----- Materials provided
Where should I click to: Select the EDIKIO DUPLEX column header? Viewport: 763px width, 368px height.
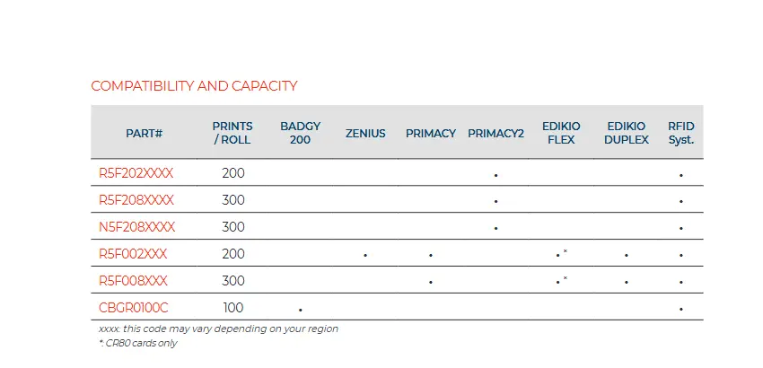point(627,133)
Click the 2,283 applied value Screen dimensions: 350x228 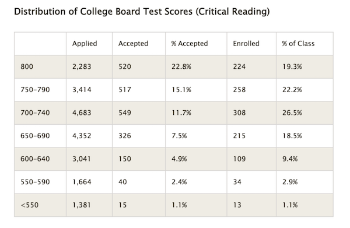pyautogui.click(x=82, y=66)
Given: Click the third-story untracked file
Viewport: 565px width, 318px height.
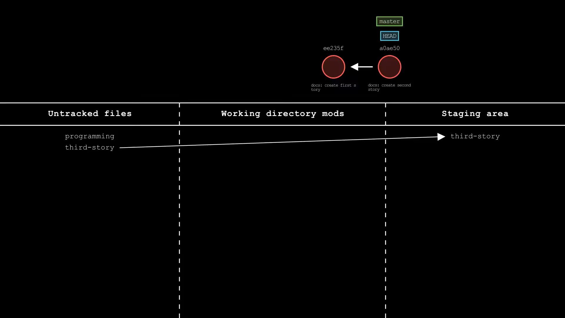Looking at the screenshot, I should click(x=89, y=147).
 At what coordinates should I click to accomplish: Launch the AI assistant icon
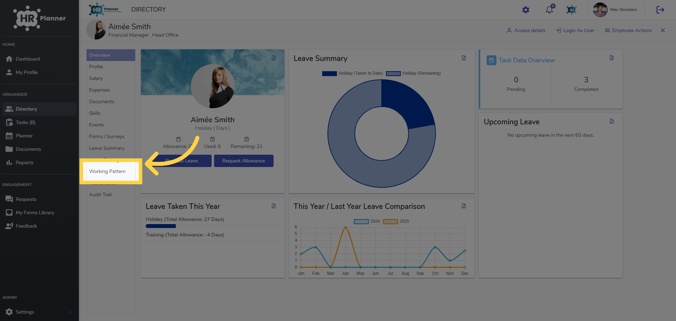pos(571,10)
----------
● Your objective
Exactly the lines from the one holding "At what coordinates" to the last line of the records above should be duplicated, with no pictures among them.

● Final answer
 At what coordinates should I click to accomplish: Launch the AI assistant icon
pos(571,10)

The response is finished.